Nach einem zweiwöchigen Aufenthalt im Gazastreifen berichtete der Sprecher des Kinderhilfswerks Unicef, James Elder, dass auch das Nasser-Krankenhaus in Chan Junis innerhalb von 48 Stunden zweimal bombardiert worden sei. Der Gazastreifen sei der "gefährlichste Ort der Welt" für Kinder, betonte Elder in Genf. Er sei "wütend, dass die Machthaber angesichts der humanitären Albträume, die einer Million Kinder zugefügt werden, nur mit den Schultern zucken".
Unterdessen hieß es am Dienstag aus Katar, es gebe "laufende diplomatische Bemühungen zur Erneuerung einer humanitären Pause" im Gazastreifen.

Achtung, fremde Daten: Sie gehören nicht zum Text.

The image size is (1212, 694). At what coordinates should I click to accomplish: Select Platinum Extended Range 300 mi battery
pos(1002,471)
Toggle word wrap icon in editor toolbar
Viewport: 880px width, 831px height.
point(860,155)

Die Hamas erklärte, sie sei zu einem Gefangenenaustausch bereit, "aber erst nach einem Waffenstillstand".
Der Golfstaat war im November neben den USA und Ägypten maßgeblich an der Vermittlung einer mehrtägigen Waffenruhe zwischen Israel und der Hamas beteiligt. In diesem Rahmen waren Ende November etwa hundert israelische Geiseln freigelassen worden. Im Gegenzug ließ Israel 240 palästinensische Häftlinge aus den Gefängnissen frei.